### Task statement
Extract each line of the records below that contains the word "computer".

====

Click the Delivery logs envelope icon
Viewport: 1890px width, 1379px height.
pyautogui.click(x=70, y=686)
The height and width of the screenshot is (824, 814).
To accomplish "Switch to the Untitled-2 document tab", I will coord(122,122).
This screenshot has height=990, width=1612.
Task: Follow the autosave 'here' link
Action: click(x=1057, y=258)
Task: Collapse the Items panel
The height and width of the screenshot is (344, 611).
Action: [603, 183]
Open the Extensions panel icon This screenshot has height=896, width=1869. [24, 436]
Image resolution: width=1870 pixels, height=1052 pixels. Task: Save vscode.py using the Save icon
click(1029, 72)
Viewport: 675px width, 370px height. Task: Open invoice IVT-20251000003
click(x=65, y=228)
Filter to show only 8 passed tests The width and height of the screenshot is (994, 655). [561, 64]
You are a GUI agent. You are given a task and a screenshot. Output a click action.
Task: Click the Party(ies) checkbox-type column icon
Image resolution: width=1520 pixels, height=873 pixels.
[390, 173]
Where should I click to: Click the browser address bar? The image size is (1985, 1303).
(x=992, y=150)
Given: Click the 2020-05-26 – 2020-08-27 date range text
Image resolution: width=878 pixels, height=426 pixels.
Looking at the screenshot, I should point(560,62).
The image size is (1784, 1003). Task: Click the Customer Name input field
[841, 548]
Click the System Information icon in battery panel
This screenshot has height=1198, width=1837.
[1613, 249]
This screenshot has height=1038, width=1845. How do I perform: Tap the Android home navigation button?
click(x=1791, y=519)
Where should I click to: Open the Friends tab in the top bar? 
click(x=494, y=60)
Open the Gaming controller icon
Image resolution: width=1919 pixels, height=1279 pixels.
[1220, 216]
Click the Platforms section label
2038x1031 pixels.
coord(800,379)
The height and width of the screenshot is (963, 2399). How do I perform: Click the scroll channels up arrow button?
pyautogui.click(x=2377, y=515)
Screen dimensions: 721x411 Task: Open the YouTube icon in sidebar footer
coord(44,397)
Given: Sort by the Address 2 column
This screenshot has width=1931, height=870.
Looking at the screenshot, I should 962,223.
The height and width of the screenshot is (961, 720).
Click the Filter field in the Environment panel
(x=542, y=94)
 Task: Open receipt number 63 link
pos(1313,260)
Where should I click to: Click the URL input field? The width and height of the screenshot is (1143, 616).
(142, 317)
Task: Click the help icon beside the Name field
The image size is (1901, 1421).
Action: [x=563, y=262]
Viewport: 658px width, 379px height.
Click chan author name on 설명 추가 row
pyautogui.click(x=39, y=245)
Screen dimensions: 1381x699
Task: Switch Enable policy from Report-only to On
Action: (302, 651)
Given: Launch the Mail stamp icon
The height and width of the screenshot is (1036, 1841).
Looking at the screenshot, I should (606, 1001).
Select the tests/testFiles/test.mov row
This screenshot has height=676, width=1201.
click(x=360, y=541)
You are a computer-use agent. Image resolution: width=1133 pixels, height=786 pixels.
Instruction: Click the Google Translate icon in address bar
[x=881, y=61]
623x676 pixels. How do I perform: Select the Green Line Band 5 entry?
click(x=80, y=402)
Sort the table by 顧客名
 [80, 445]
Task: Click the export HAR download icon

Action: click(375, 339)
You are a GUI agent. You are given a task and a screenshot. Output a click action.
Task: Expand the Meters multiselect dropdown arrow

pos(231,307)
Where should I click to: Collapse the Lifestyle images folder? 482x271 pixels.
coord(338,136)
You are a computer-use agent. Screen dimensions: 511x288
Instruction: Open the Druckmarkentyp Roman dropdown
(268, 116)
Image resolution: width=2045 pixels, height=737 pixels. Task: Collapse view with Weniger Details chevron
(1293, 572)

====

### Finished task
You are a computer-use agent. Image resolution: width=1133 pixels, height=786 pixels.
You are a computer-use agent. Screen dimensions: 511x288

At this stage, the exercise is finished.